Danilo the Craftsman became one of the best known characters of Bazhov's tales. The fairy tale inspired numerous adaptations, including films and stage adaptations. It is included in the school reading curriculum. "The Stone Flower" is typically adapted with "The Master Craftsman".

- The Stone Flower Fountain at the VDNKh Center, Moscow (1953).
- The Stone Flower Fountain in Yekaterinburg (1960). Project by Pyotr Demintsev.

It generated a Russian catchphrase "How did that Stone Flower come out?" ("Не выходит у тебя Каменный цветок?", lit. "Naught came of your Stone Flower?"), derived from these dialogue:

"Well, Danilo the Craftsman, so naught came of your thornapple?"

"No, naught came of it," he said.

The style of the story was praised.

=== Films ===
- The Stone Flower, a 1946 Soviet film; incorporates plot elements from the stories "The Mistress of the Copper Mountain" and "The Master Craftsman".
- The Stone Flower, a 1977 animated film; based on "The Stone Flower" and "The Master Craftsman"
- The Master Craftsman, a 1978 animated film made by Soyuzmultfilm studio, based on "The Stone Flower" and "The Master Craftsman".
- The Book of Masters, a 2009 Russian language fantasy film, is loosely based on Bazhov's tales, including "The Stone Flower".
- The Stone Flower (another title: Skazy), a television film of two-episodes that premiered on 1 January 1988. This film is a photoplay (a theatrical play that has been filmed for showing as a film) based on the 1987 play of the Maly Theatre. It was directed by Vitaly Ivanov, with the music composed by Nikolai Karetnikov, and released by Studio Ekran. It starred Yevgeny Samoylov, Tatyana Lebedeva, Tatyana Pankova, Oleg Kutsenko.
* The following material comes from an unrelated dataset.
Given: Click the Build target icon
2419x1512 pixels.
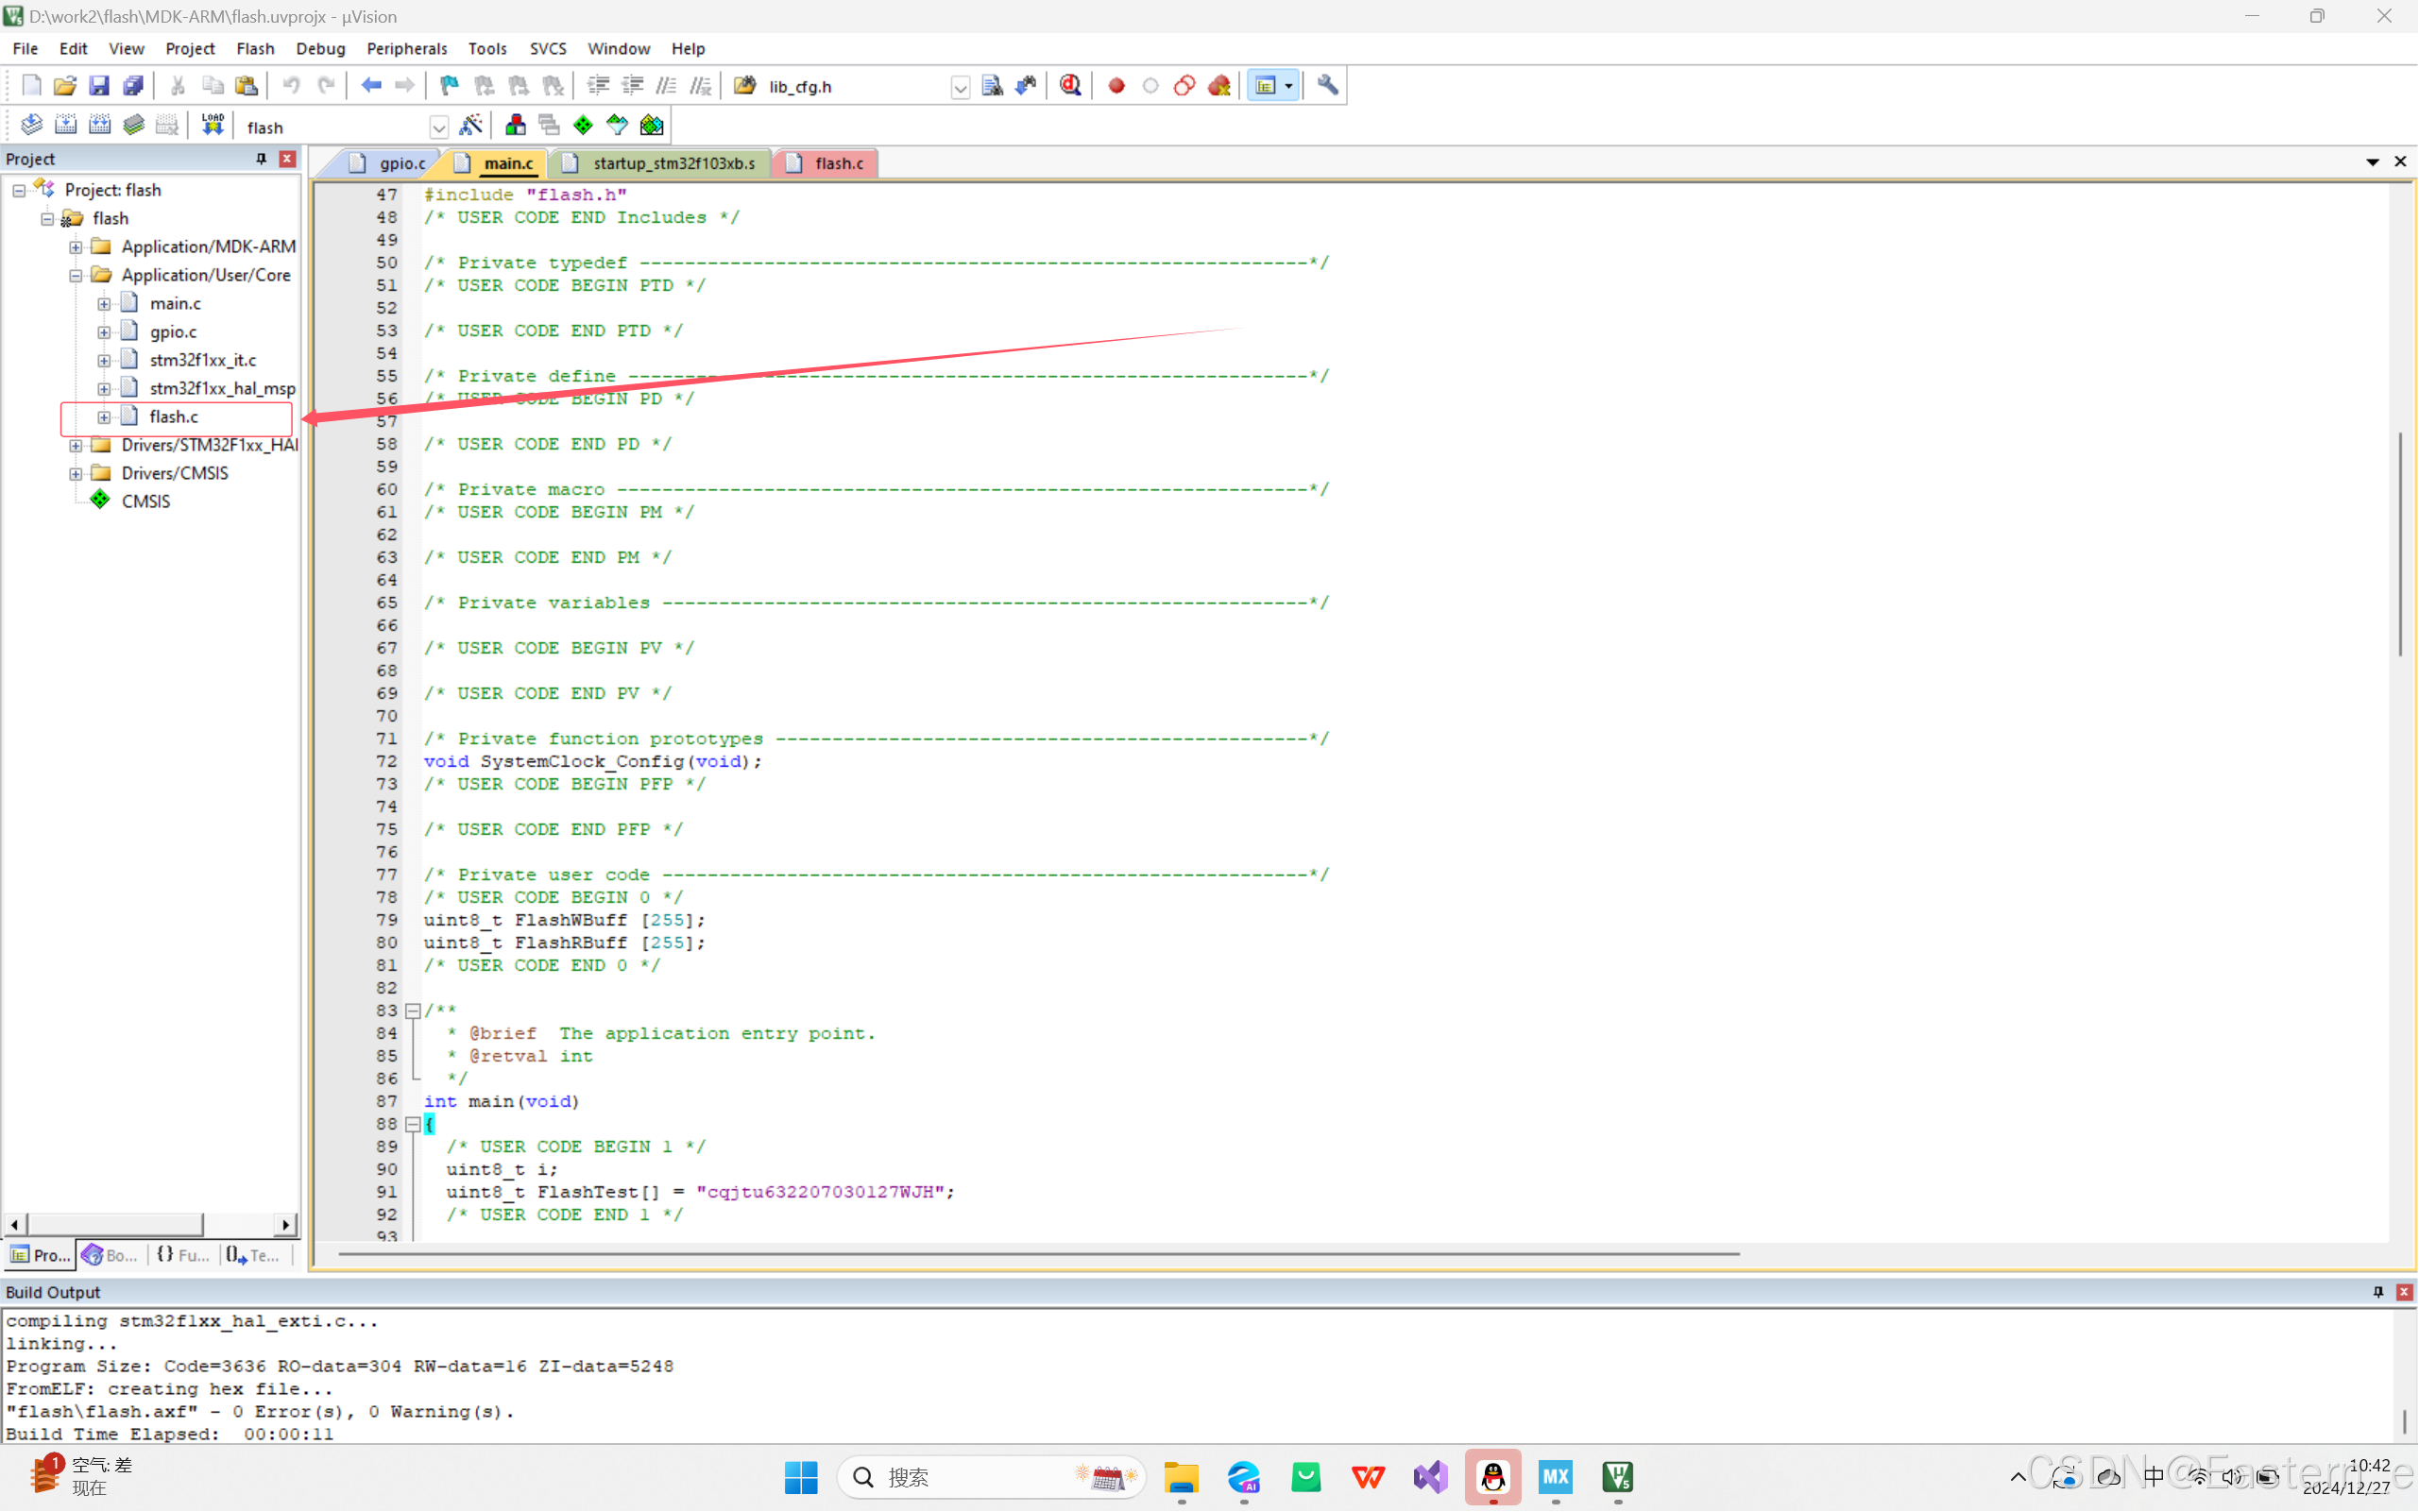Looking at the screenshot, I should [x=66, y=125].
=== Theatre, opera, and dance ===
- The Stone Flower, the 1944 ballet composed by Alexander Fridlender.
- Klavdiya Filippova combined "The Stone Flower" with "The Master Craftsman" to create the children's play The Stone Flower. It was published in Sverdlovsk as a part of the 1949 collection Plays for Children's Theatre Based on Bazhov's Stories.
- The Stone Flower, an opera in four acts by Kirill Molchanov. Sergey Severtsev wrote the Russian language libretto. It was the first opera of Molchanov. It premiered on 10 December 1950 in Moscow at the Stanislavski and Nemirovich-Danchenko Music Theatre. The role of Danila (tenor) was sung by Mechislav Shchavinsky, Larisa Adveyeva sung the Mistress of the Copper Mountain (mezzo-soprano), Dina Potapovskaya sung Katya (coloratura soprano).
- The Tale of the Stone Flower, the 1954 ballet composed by Sergei Prokofiev.
- Skazy, also called The Stone Flower, the 1987 play of the Maly Theatre.